Review: Architects – ‘the classic symptoms of a broken spirit’

architects the classic symptoms of a broken spirit

Booming catharsis on Architects’ new album.

You might argue that the old saying ‘misery loves company’ has found a friend in Architects; their ferocious ninth album, 2021’s For Those That Wish To Exist was the Brighton band’s first number one – a feat screamer-in-chief Sam Carter has likened to Leicester City winning the Premier League – and at times it’s felt in recent years like they’ve taken nihilism to almost fetishist levels. For them in a heartless world, everyone’s prayers are falling on deaf ears.

Except of course there’s more to Architects’ story than that; when their main songwriter Tom Searle died in 2016 (his twin brother Dan remains the band’s drummer), the remaining members were left with navigating the long and complex processes of grief.  Evolving at the same time, Architects’ unforgiving metalcore has seen their fortunes rise inexorably since.

‘the classic symptoms of a broken spirit’ was conceived as both a celebration – in the band’s own way – and an opportunity to broker conversations about the diseased meta in which we all live.

It’s a lofty ambition, especially given the lack of musical compromise; after a few alien pads opener ‘deep fake’ roars out into the abyss, quiet-louding its industrial riffs, Carter grabbing the man’s platinum lapels and spilling: ‘It’s a risk we can all agree/fuck the fucking facts/but it bleeds right in front of me/we’re under attack.’

The new record’s stimulus was found in the lengthy process of emotional rehabilitation after Searle’s passing, one compounded by the fragmentation of lockdowns, live music cancellations and the general precariousness of being a musician – even if you’re having number one records.

In its own way their tenth album is a distillation but repointing of those things and more, with the focus on celebrating their former comrade’s life as opposed to dealing with the fallout of its end.

If catharsis is elusive in the flat one-dimensional construct of a record (as opposed to the band’s more performance orientated shows) then it’s not due to a lack of will.

On the more introspective ‘burn down my house’ Carter diarises the one mirror of isolation with: ‘I’m sorry, the thoughts that I don’t apprehend/Tell me there’s no happy end.’

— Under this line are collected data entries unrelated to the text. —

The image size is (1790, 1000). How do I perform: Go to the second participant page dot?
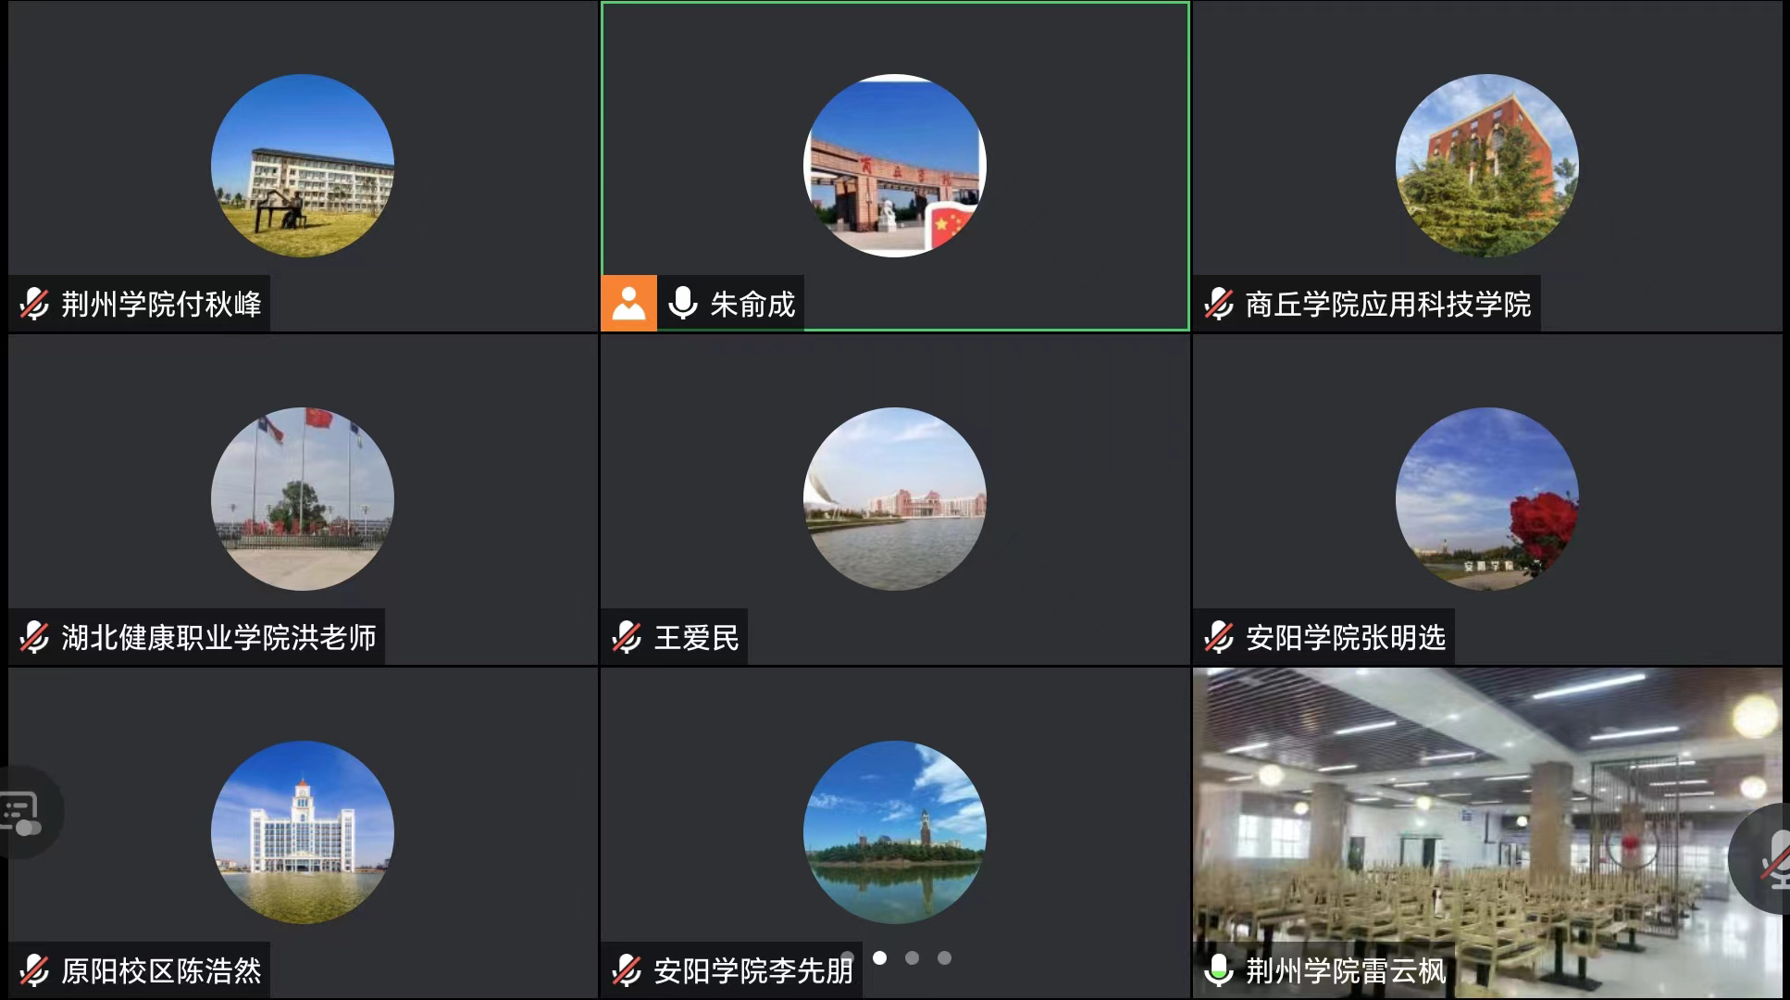coord(912,957)
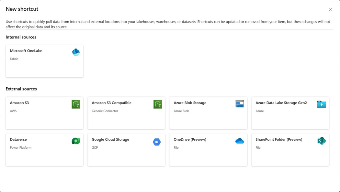Click the Google Cloud Storage hexagon icon
340x192 pixels.
click(x=157, y=142)
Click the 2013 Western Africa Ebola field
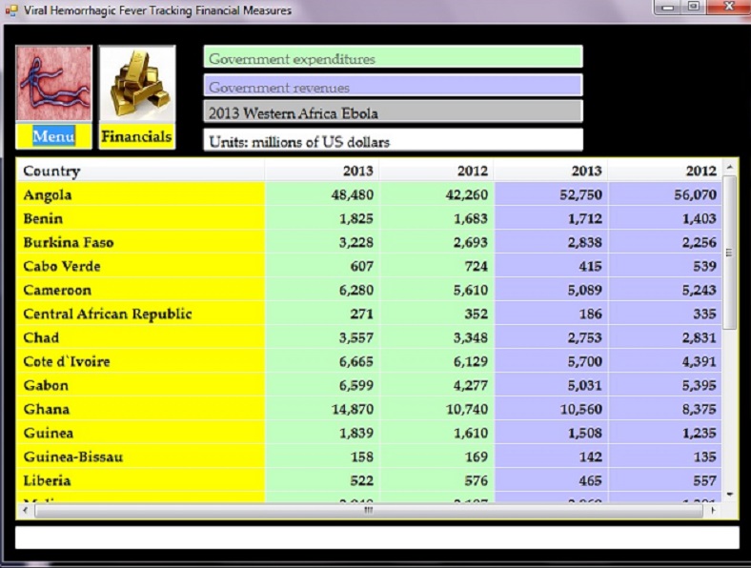Screen dimensions: 751x568 [393, 112]
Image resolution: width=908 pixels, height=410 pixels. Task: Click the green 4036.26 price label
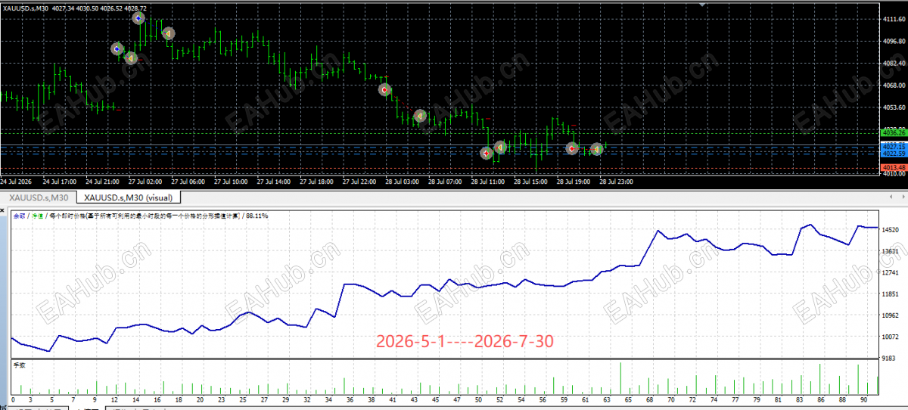pos(894,132)
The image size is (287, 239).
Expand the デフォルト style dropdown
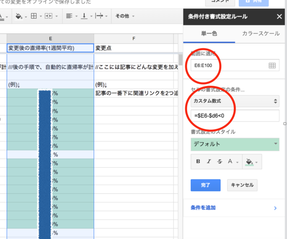coord(235,145)
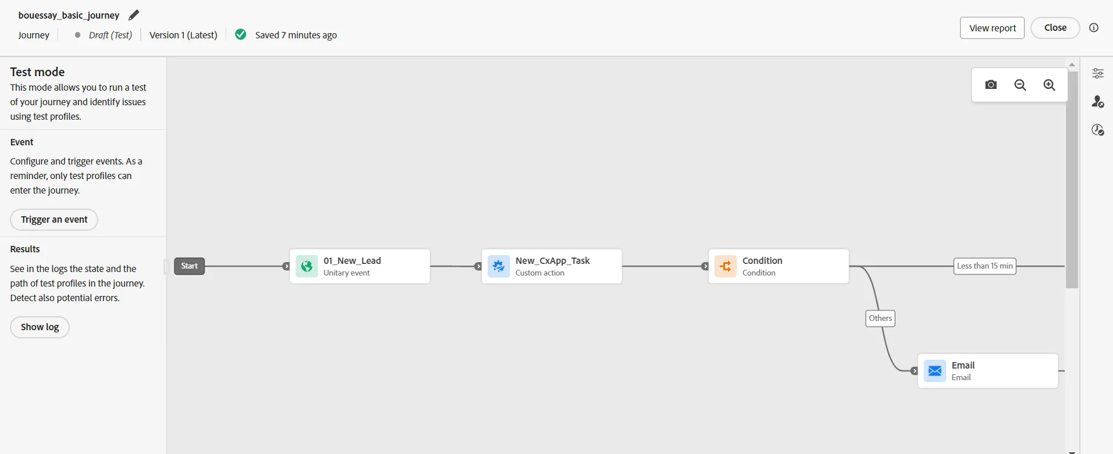
Task: Select the 01_New_Lead unitary event node
Action: click(x=360, y=266)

After re-recording some material with an orchestra at Abbey Road between albums (a huge deal for the singer, a lifelong Beatles fan), when Architects arrived back in the studio there was agreement that almost nothing sonically was off the table.

This openness to experimentation fortifies tracks such as ‘living is killing us’, ‘doomscrolling’ and ‘spit the bone’, each tough hybrids which splice the traditional artifices of palsied rock and roll with the defiantly messed up sonics of the now.

The result is as arena friendly as befits a group who’ve grown into their unlikely status, a crowning ultimately made real by a new moral low ground, the breathless tilt at Slipknot’s hegemony and one that white knuckle works by any measure.

For all this the last track, ‘be very afraid’ – which threads the needle between hardcore, industrial metal and punk and has Carter shredding in character – ends with the tranquility of birdsong, a measure designed to be its own conscious decompression from the thousand mile an hour trip that precedes it.

‘the classic symptoms of a broken spirit’ sees Architects unbroken, clear on what they are and what they can be, with life affirming results.

Let misery sit down with someone else.